Farooqi managed and organised exhibitions and also archived the works of many artists. He curated the exhibition Indian Women Sculptors' in 1987. In 1989, along with GM Sheikh and Geeta Kapur, he organised the exhibition Birth of Modernity at the NGMA as part of the Festival of France in India.

Farooqi’s artworks are held in several notable collections. These include the National Gallery of Modern Art in New Delhi, State Lalit Kala Akademi in Uttar Pardesh, and Sahitya Kala Parishad in Delhi. His works are also part of the collections at the Punjab Government Museum and the Punjab University Museum in Chandigarh. Other institutions that hold his work include the British India Corporation in Kanpur, Ghalib Academy, Doordarshan, and the Institute of Medicine and Medical Research in New Delhi.

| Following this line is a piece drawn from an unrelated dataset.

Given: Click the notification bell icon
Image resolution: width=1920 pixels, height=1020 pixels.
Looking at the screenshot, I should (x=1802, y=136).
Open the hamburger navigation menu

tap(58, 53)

His academic works have been part of course work in the Faculty of Arts at several institutions and board including CBSE and Punjab University, Jamia Millia Islamia etc. His book 'Hindustani Masavri' was the part of fine arts curriculum in senior secondary examination of CBSE till 2012. His another book Art of India and Persia' was the output of his doctoral thesis. He has written biographical sketch of many artists including Sayed Haider Raza, MF Hussain, Satish Gujral, Nalini Mehta and others. In 1985, he along with Culture Secretary of Karnataka Govt Chiranjeev Singh, and through their combined efforts, they initiated the establishment of the NGMA Bangalore.